Although the urban location for Le Prince’s film remains tenaciously identical in the contemporary city (all that has changed over twelve decades has been that the surface layer of industrial dirt has been removed from the buildings), every physical gesture that had been enacted on the bridge, and embedded within the film image, vanished instantly. And the surrounding world that had existed at that first cut into time of the film image would shatter, falling apart ever more calamitously as time moved further on and outwards from the image’s few impenetrable moments. Le Prince’s images initiated the capacity of film, throughout its history, to transfuse to its spectators a compacted charge of nostalgia for the momentary apparitions of cities or human bodies whose forms were just about to disappear forever, fatally engulfed either by conflicts and revolutions or by technological transformations. Le Prince – who had decided to base his research in the thriving industrial city of Leeds after developing the technological basis of his inventions while working as a wallpaper-printing engineer in New York – never found the resources necessary to project his films to audiences, and he moved desperately between France, England and the US in his attempts to engage financial backers in his experiments. During that period, international disputes over the ownership of the technologies of cinema began. Two years after making the original city film in Leeds, Le Prince abruptly disappeared without trace while travelling by train – together with his cameras and projectors – between Dijon and Paris, on 16 September 1890, in the first unsolvable mystery of cinema history. His film of Leeds Bridge remained preserved for 40 years or so, then itself disappeared; a hundred years on from its making, it could only be digitally re-animated from photographs taken in the 1930s of the original images, in an alliance of three conflictual visual media.

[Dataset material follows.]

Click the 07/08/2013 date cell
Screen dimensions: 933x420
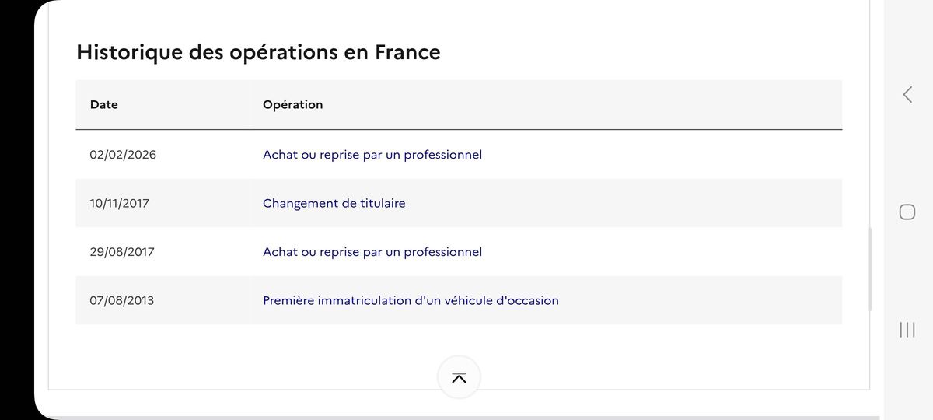point(122,300)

As well as seizing, for the first time, the essential banality of everyday human gestures in city streets, Le Prince also became the first film-maker to capture images prescient of death. In the same month as he shot his film of Leeds Bridge, he filmed a sequence in the same city of his elderly mother-in-law dancing, in the garden of her house in the suburban district of Roundhay, ten days before her death. In every film image, the capturing of the body intimates a simultaneous loss of corporeal existence; the immediacy of the image insistently counters sensations of presence with loss. The space of the city itself imbues the film image with an opposed dimension: the city adroitly negotiates and enforces its own mass within the image, applying intricate pressure around the human forms which that image holds. But, once the image has been fixed, its residue in urban space abruptly becomes vulnerable to erasure or alteration – the city is subject to the intrusive power of capricious elements beyond its own domain, in the form of the great upheavals that incessantly amend cities’ faces. The innumerable disparities and enigmas that comprise the gap between the contemporary city and its filmed surfaces form the vital core in every human obsession with filmic urban space. But in Le Prince’s very first film image of the city, no such disparity occurs, and an outlandish simultaneity arises between the moment of the film city’s origin and its contemporary form, thereby summarily closing the gap between film and city. Only the ephemeral traces and memories of the human body have vanished.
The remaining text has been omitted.